- Born: Jose Maria Marfori Asuncion 28 March 1939 Philippines
- Died: 19 July 2003 (aged 64) Pasay, Philippines
- Occupations: Actor, judoka
- Years active: 1962–2002
- Spouse: Rosanna Zamora
- Children: Basilio Anton Asuncion

= Vic Vargas =

Filipino film actor and judoka (1939-2003)

Jose Maria Marfori Asuncion (March 28, 1939 – July 19, 2003), better known by his stage name Vic Vargas, was a Filipino film actor and judoka.

==Early life and career==
Vic Vargas was born on March 28, 1939. When he was 17, Vargas won three championships for judo in the Philippines. He finished architecture at the University of Santo Tomas and then afterwards, became a physical education instructor teaching martial arts at the University of the East.

Eventually, he reluctantly entered show business after being challenged by a friend, and then, he debuted in the film Diegong Tabak in 1962. His early films also include pairing with Filipina actress Josephine Estrada particularly in the film Prinsipeng Tulisan made by VP Pictures, a subsidiary of Sampaguita Pictures, where he was one of its contract actor. Being an expert on judo, he became a judo instructor for a television program broadcast by Channel 7.

▶ [DATA SHOWN]:

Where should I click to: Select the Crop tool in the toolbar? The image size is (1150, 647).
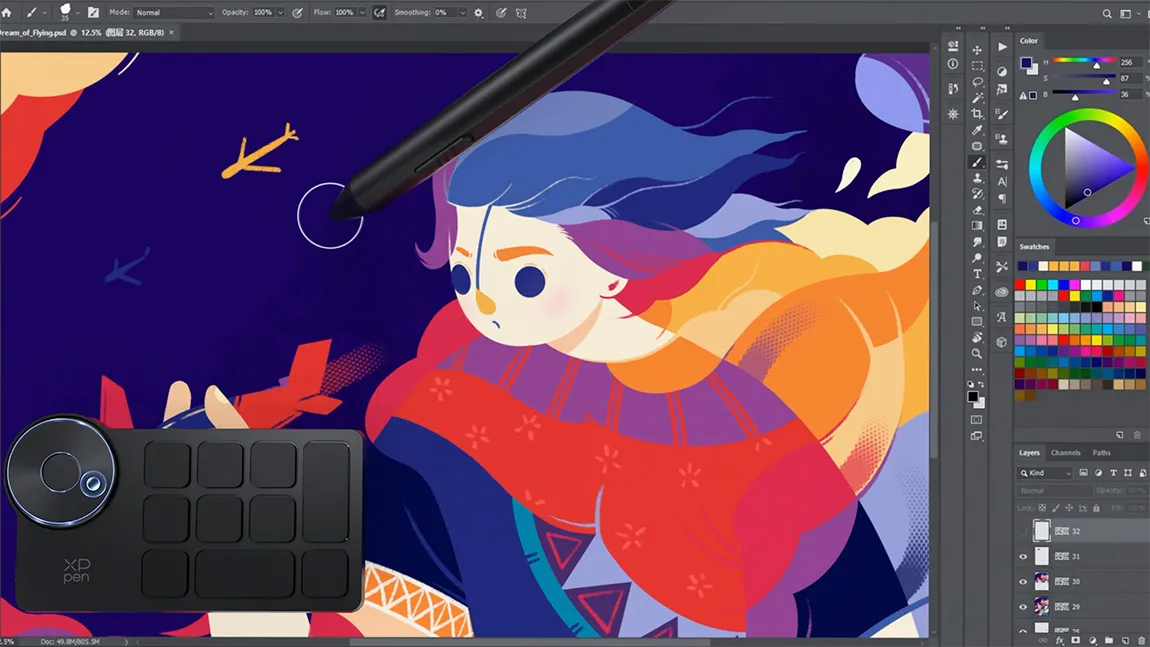click(977, 114)
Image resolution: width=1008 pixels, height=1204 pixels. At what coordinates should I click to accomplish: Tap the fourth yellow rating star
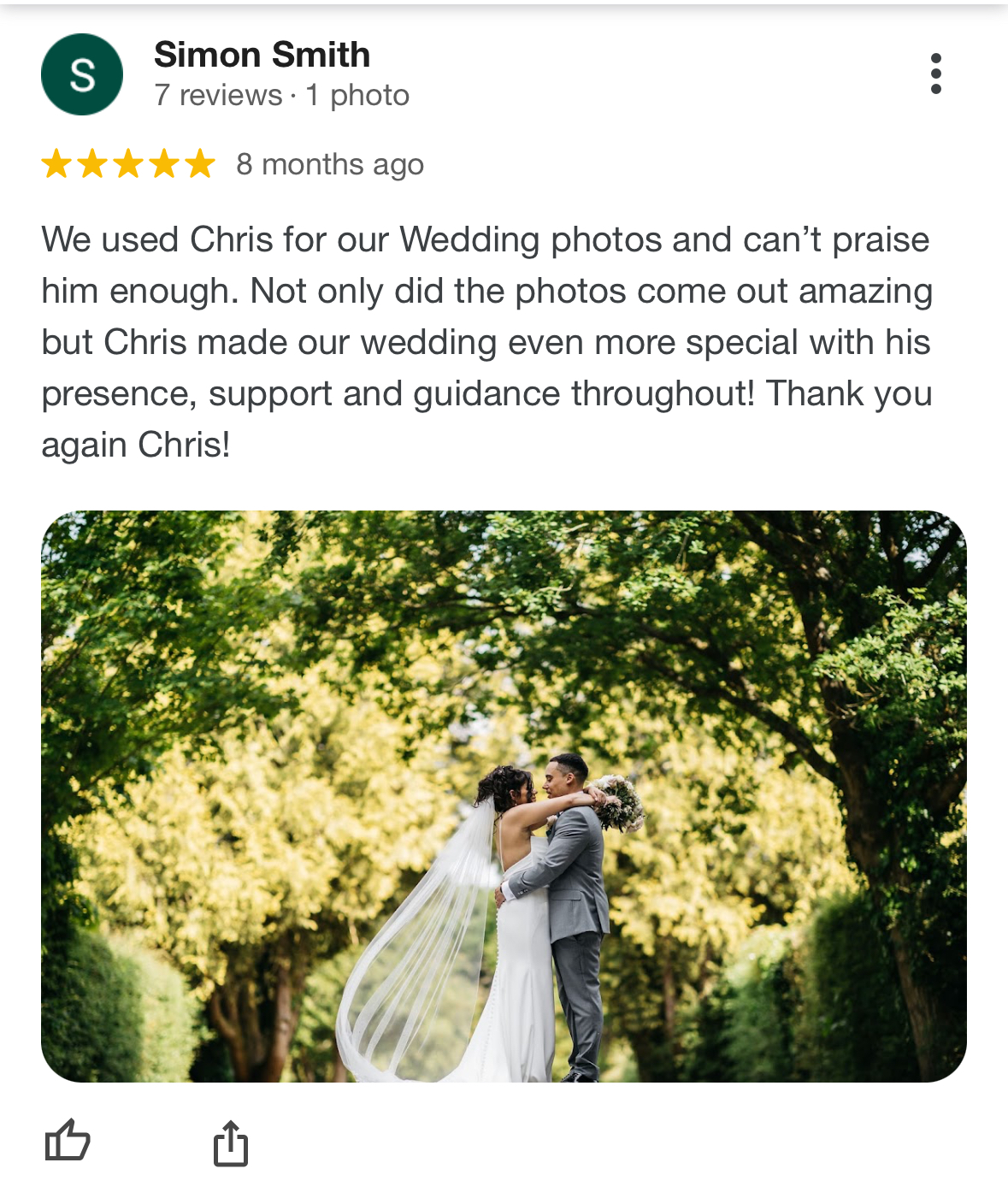pos(164,163)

▶ [WORK TO COMPLETE]: Carry on the biography of Vic Vargas after its final sentence about teaching judo on Channel 7.

▶ [TASK RESULT]:
==Later career==
He starred in numerous films from early 1960s up to 2002. He was typecast in certain genres like action and sexy comedy due to his dark skin, figure and sex appeal. In 1971, he got a role in the Ismael Bernal's Pagdating sa Dulo, which was voted by Manunuri ng Pelikulang Pilipino as one of the best films of the 1970s. In the film El Vibora, he won his first Best Actor award given by the organizers of the 1972 Manila Film Festival. He won again as Best Actor the next year on the same festival for the film Nueva Vizcaya.

In the mid-1970s, he was an on and off-cam pair with 1969 Miss Universe Gloria Diaz. Their first film together was in Ang Pinakamagandang Hayop sa Balat ng Lupa, that started a wet-and-wild trend in Philippine cinema. The tandem also starred in the Andres de Saya film series. In the 1982 film In This Corner by Filipino director Lino Brocka, he got an Urian Best Actor nomination.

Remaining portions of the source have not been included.